Collected data entries:
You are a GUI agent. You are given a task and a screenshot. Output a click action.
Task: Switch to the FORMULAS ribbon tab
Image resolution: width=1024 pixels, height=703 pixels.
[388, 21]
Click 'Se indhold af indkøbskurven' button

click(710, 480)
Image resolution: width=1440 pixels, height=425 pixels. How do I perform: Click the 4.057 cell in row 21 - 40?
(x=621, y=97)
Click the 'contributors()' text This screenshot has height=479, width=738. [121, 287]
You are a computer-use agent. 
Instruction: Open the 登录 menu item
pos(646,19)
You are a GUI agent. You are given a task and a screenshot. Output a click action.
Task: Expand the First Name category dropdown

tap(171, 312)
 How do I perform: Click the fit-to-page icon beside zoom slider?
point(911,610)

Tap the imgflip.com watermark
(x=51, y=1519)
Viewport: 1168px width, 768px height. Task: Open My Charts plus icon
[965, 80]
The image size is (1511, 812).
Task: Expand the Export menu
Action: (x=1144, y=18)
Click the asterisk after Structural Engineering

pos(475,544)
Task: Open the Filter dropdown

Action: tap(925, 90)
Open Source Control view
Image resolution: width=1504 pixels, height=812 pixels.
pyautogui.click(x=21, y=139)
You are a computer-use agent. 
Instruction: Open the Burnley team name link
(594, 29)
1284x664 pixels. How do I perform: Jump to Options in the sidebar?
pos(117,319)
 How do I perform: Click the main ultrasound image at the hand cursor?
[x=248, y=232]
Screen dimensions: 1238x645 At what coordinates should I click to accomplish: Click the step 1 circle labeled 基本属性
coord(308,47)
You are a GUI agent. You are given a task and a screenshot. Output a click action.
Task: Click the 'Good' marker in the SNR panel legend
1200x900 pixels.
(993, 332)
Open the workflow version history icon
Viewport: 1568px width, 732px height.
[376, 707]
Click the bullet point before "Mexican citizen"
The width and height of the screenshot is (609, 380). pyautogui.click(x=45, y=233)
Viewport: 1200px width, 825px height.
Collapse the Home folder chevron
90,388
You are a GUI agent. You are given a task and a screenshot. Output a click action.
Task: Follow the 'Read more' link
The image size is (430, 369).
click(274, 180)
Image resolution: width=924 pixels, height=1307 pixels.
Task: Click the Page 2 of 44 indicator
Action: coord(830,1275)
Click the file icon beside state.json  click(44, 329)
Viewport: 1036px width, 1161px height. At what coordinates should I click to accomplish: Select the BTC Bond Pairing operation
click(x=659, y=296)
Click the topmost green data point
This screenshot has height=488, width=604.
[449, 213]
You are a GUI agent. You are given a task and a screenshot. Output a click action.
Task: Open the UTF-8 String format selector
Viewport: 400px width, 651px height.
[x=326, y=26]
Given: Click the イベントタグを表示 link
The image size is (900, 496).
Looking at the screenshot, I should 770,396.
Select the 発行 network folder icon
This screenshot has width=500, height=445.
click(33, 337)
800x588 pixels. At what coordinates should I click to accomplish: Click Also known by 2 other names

> WORK ITEM:
Where the line containing "Task: Open the UTF-8 String format selector" appears in the records above, begin copying and continue through the last line; copy each line exactly and include no others.

> REPLY:
Task: Open the UTF-8 String format selector
Viewport: 400px width, 651px height.
[x=326, y=26]
Given: Click the イベントタグを表示 link
The image size is (900, 496).
Looking at the screenshot, I should 770,396.
Select the 発行 network folder icon
This screenshot has width=500, height=445.
click(33, 337)
800x588 pixels. At what coordinates should I click to accomplish: Click Also known by 2 other names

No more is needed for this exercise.